Who was Sam Mack?

A place to explore the natural setting (geology, flora & fauna), people, constructed infrastructure and historical events that play and have played a part in shaping the Sierra Nevada as we know it today.
Post Reply
User avatar
RSC
Topix Acquainted
Posts: 34
Joined: Wed Feb 07, 2018 6:51 pm
Experience: Level 2 Backpacker
Location: Sierra Nevada foothills

Who was Sam Mack?

Post by RSC » Mon Aug 24, 2020 11:53 am

Not the basketball player.

My wife and I got back yesterday from Sam Mack meadow and were wondering who Sam Mack Lake and the meadow were named after. Any ideas?
Samuel Joseph Mackie, the geologist? Could this be verified?








User avatar
RSC
Topix Acquainted
Posts: 34
Joined: Wed Feb 07, 2018 6:51 pm
Experience: Level 2 Backpacker
Location: Sierra Nevada foothills

Re: Who was Sam Mack?

Post by RSC » Fri Aug 28, 2020 10:01 am

Still looking into this.
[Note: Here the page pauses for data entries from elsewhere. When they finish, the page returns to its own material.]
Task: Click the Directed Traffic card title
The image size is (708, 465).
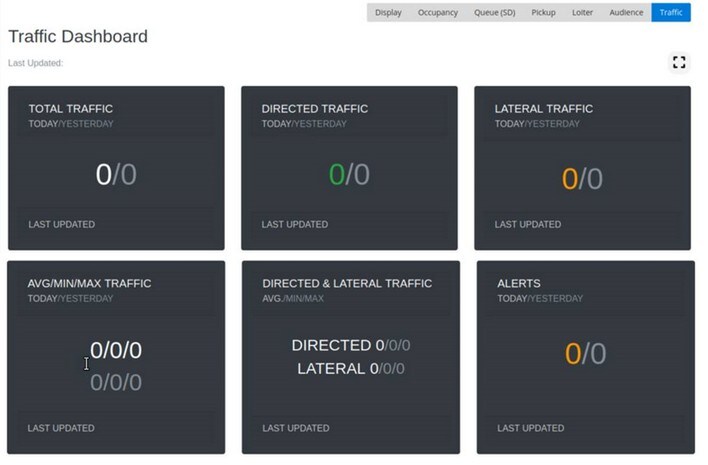Action: tap(315, 109)
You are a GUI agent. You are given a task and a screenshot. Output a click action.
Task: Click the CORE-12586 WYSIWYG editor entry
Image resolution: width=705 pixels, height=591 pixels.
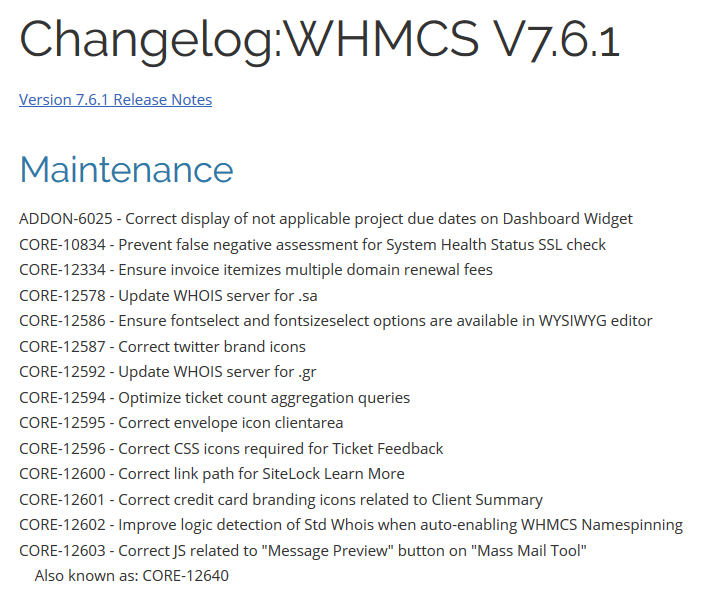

There was a Captain Samuel A. Mack who worked for the Mono County government in 1868. Nothing in Peter Browning's Place Names of the Sierra Nevada.

User avatar
mort
Topix Acquainted
Posts: 87
Joined: Mon Sep 16, 2013 2:47 pm
Experience: Level 4 Explorer

Re: Who was Sam Mack?

Post by mort » Fri Aug 28, 2020 3:17 pm

RSC wrote:
Fri Aug 28, 2020 10:01 am
Still looking into this. There was a Captain Samuel A. Mack who worked for the Mono County government in 1868. Nothing in Peter Browning's Place Names of the Sierra Nevada.
Also nothing in Marguerite Sowaal's Naming the Eastern Sierra
-m

User avatar
RSC
Topix Acquainted
Posts: 34
Joined: Wed Feb 07, 2018 6:51 pm
Experience: Level 2 Backpacker
Location: Sierra Nevada foothills

Re: Who was Sam Mack?

Post by RSC » Thu Sep 03, 2020 4:00 pm

The Captain Samuel Mack that I referred to earlier sounds like a possibility to me. He had a son, Senator Maurice Mack of Nevada, and two daughters, Emma and Etta Ann. According to Peter Browning's book, Emma, Emma Lake, and Anna Lake are probably named after the daughters.

User avatar
Jimr
Forums Moderator
Forums Moderator
Posts: 1980
Joined: Fri Jul 31, 2009 2:14 pm
Experience: Level 4 Explorer
Location: Redondo Beach

Re: Who was Sam Mack?

Post by Jimr » Thu Sep 03, 2020 6:27 pm

This stuff is a lot of fun. I spent days trying to find out who Joe Crane was (Joe Crane Lake below Isberg Pass). I never found out, but I learned a lot about Capt. Nathaniel Fish McClure and his men for which many features in the area are named. I did get a hint on the origin of the name. Knoblock Meadow is just below the lake. When I looked at historic USGS maps from the turn of the 20th century, it was labeled Knoblock cabins. What I gleamed from that is that quite a few place names simply come from local names that became established as official names. The Knoblocks were probably shepherds that worked the area before it became a forest reserve. Who knows, Joe Crane may have had ties to the Knoblocks is some way or maybe a miner or trapper that worked the area.
Capt. McClure and his Cavalry was assigned to the area after it became a forest reserve to push out shepherds. McClure, Sadler, Isberg, Ward, etc. were all men in his unit and hold place names assigned by the unit at that time. IIRC, Detachment meadow was named after a detachment that got temporarily lost. A bit of a ribbing by the rest of the unit.
“Posterity! You will never know, how much it cost the present generation, to preserve your Freedom! I hope you will make a good use of it. If you do not, I shall repent in Heaven, that I ever took half the pains to preserve it.”

-John Adams

User avatar
oldranger
Topix Addict
Posts: 2759
Joined: Fri Jan 19, 2007 9:18 pm
Experience: N/A
Location: Bend, Oregon

Re: Who was Sam Mack?

Post by oldranger » Sat Oct 17, 2020 2:07 pm

One of my first backpacking trips in the 50s included a night at Knoblocks Cabin.
Mike

Who can't do everything he used to and what he can do takes a hell of a lot longer!